Per Crane J. in Hyundai Merchant Marine Co. Ltd. v Furness Withy (Australia) Pty (The Doric Pride) EWHC 945 (Comm) at para 16:
… it is clear on authority that, in the context of a charter-party, a vessel is detained when, as a result of some geographical or physical constraint upon her movement, she is prevented from proceeding as directed under the charter-party. If there is some physical or geographical constraint on a vessel’s movement which prevents her from proceeding on the course directed by charterers, the fact that she is not prevented from proceeding elsewhere does not negate "detention". As Mr. Justice Kerr held in The Mareva A/S  1 Lloyd’s Rep. 368, when considering the meaning of "detention by average accidents to ship or cargo" in clause 15 of the NYPE form:
I think that it is intended to refer to some physical or geographical constraint upon the vessel’s movements in relation to her service under the charter.[page 382]
Thus whether or not the vessel’s movements are confined depends upon her ability to proceed as directed under the charter, not upon her freedom of movement in a less specific sense.
In ST Shipping and Transport Pte Ltd v Space Shipping Ltd (The CV STEALTH)  EWHC 880 (Comm) per Popplewell J. at para 33:
Clause 28 makes no reference to voyage orders, but merely to the undertaking of a voyage.
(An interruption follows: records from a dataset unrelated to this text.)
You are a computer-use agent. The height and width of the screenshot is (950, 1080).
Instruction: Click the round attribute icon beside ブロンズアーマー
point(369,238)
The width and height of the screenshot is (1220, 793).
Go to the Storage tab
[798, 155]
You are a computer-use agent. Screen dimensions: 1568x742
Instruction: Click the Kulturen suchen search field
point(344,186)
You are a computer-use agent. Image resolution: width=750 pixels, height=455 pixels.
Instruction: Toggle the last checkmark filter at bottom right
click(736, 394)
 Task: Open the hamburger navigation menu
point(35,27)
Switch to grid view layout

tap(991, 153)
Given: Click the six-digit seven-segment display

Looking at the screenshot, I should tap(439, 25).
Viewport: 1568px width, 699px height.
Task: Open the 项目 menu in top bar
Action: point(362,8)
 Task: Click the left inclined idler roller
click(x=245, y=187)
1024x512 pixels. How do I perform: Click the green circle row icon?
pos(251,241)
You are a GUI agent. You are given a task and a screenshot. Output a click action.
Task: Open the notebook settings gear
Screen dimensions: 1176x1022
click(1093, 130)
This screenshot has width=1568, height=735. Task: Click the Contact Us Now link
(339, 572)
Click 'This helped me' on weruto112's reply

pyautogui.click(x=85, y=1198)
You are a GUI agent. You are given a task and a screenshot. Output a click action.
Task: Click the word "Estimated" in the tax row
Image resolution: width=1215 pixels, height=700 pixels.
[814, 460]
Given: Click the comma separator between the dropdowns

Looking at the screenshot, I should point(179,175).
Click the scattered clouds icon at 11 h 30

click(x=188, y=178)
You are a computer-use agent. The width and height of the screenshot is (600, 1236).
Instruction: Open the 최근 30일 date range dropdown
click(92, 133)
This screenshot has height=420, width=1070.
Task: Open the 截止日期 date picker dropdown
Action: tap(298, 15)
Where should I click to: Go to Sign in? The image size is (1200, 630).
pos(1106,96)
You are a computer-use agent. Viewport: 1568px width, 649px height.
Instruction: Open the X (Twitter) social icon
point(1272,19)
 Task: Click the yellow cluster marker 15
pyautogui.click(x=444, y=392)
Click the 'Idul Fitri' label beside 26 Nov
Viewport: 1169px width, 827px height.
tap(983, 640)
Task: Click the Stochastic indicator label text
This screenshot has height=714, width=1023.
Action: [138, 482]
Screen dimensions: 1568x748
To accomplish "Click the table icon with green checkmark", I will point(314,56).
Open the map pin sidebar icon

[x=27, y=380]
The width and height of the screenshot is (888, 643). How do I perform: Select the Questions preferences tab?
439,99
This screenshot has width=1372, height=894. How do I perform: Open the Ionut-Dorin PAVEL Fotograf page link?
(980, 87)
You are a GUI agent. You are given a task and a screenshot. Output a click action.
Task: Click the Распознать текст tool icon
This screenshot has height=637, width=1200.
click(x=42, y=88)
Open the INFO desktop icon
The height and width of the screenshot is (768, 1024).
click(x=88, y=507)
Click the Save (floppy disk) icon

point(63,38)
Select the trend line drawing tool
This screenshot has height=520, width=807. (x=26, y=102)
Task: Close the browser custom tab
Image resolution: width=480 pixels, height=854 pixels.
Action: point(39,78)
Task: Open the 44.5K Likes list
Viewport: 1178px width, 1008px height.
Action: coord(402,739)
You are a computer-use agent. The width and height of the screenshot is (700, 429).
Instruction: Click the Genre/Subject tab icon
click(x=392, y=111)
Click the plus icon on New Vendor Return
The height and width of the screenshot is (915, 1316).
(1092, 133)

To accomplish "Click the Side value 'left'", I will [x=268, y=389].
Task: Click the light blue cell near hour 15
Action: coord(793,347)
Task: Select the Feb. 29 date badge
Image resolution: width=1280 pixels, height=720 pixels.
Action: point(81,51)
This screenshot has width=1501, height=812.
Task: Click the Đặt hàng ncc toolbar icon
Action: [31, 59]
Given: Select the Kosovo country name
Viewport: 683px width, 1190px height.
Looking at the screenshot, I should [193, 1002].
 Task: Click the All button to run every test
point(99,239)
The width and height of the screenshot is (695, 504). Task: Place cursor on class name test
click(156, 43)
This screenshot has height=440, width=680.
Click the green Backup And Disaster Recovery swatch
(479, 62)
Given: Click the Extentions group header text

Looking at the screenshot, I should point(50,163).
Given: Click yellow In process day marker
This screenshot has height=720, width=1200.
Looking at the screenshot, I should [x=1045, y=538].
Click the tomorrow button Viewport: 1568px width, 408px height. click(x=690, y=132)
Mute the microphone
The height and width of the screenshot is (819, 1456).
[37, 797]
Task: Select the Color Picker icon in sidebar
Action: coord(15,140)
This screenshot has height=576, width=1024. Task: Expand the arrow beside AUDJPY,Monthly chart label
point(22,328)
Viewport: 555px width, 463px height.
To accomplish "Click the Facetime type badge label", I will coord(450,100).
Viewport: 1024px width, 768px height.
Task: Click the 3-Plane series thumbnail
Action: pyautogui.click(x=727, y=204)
If the increased risk materialises in the course of a voyage, the clause comes into effect irrespective of whether it arises subsequently to the original voyage orders. In the analogous circumstances of safe port warranties in time charters, the contractual promise is a continuing one, such that if a port is prospectively safe when the order to proceed there is given, but becomes unsafe at a time when a time charterer could give a fresh order in time for the vessel to comply with it and avoid the unsafety, the time charterer is in breach of the warranty: see Kodros Shipping Corporation v Empresa Cubana de Fletes (The "Evia" (No 2))  2 Lloyd’s Reports 309 per Lord Diplock at 310 and per Lord Roskill at pp. 319-320. Similar principles apply to clause 28 of the Shelltime 4 form. If the vessel is ordered to a port at a time when there is no materially increased risk of capture or seizure, but such a risk arises whilst she is en route, clause 28 would entitle the Owners to refuse to continue to comply with the order, if they were aware of it; and in the event of continued compliance, the charterers would be in breach of clause 28, provided that the risk arose before it became impossible for the charterers to give fresh orders which could be complied with in time to avoid the risk. It is common ground that breach of clause 28 does not depend upon any knowledge of the increased risk on the part of the Charterers: see Ullises Shipping Corp v Fal Shipping Co Ltd (The "GREEK FIGHTER")  EWHC 1729 (Comm) at paragraph 286.